Gradient Flow Polarizes Softmax Outputs towards Low-Entropy Solutions

TL;DR

This paper analyzes the gradient flow dynamics of softmax-based models, revealing an inherent tendency towards low-entropy solutions, which explains certain empirical behaviors in transformer training.

Contribution

It provides a theoretical analysis of gradient flow in softmax models, showing the universal low-entropy bias across different objectives and linking it to transformer training phenomena.

Findings

Gradient flow drives solutions towards low-entropy outputs.

The low-entropy polarizing effect is universal across objectives.
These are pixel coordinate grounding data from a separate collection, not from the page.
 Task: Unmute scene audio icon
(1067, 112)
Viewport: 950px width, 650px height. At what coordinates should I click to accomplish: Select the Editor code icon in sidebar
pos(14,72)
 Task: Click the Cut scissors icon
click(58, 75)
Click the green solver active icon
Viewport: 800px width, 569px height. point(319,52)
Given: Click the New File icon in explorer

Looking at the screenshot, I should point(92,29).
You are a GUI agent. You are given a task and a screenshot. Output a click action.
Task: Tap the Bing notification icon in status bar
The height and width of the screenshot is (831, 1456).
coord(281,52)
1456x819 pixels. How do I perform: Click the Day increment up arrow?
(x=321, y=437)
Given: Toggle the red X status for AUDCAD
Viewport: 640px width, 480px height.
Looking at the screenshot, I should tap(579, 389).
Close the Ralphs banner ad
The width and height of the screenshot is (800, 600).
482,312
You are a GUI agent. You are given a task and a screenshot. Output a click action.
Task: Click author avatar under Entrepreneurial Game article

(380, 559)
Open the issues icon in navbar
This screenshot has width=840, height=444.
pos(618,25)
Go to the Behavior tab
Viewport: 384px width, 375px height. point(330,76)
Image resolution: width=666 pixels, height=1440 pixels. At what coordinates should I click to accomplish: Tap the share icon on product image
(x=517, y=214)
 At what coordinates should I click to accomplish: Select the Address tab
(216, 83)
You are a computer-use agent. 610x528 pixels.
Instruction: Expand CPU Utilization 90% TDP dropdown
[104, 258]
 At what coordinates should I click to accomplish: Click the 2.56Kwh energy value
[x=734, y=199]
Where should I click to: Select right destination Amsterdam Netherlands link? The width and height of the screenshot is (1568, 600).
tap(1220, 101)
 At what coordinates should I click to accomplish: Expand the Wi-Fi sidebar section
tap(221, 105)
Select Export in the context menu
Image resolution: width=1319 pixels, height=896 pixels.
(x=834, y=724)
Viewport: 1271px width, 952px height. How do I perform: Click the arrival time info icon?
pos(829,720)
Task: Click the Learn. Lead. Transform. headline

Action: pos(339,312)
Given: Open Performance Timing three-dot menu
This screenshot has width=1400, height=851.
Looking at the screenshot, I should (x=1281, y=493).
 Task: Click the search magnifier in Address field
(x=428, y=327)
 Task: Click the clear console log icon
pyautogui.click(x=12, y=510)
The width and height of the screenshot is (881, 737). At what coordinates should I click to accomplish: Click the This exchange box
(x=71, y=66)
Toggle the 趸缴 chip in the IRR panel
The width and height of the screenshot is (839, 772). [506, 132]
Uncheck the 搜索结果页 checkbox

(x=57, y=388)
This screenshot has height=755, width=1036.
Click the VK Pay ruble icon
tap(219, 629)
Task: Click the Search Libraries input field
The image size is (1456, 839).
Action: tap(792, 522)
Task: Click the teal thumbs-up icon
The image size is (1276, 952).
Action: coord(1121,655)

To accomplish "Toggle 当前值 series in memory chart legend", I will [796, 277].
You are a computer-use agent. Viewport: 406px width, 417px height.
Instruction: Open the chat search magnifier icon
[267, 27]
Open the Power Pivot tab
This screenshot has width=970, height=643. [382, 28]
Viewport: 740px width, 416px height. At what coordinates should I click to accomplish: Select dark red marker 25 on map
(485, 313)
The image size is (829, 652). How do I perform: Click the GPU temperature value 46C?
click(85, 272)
Theoretical insights explain phenomena like attention sinks.

Abstract

Understanding the intricate non-convex training dynamics of softmax-based models is crucial for explaining the empirical success of transformers. In this article, we analyze the gradient flow dynamics of the value-softmax model, defined as ${L}(\mathbf{V} \sigma(\mathbf{a}))$, where $\mathbf{V}$ and $\mathbf{a}$ are a learnable value matrix and attention vector, respectively. As the matrix times softmax vector parameterization constitutes the core building block of self-attention, our analysis provides direct insight into transformer's training dynamics. We reveal that gradient flow on this structure inherently drives the optimization toward solutions characterized by low-entropy outputs. We demonstrate the universality of this polarizing effect across various objectives, including logistic and square loss. Furthermore, we discuss the practical implications of these theoretical results, offering a formal mechanism for empirical phenomena such as attention sinks and massive activations.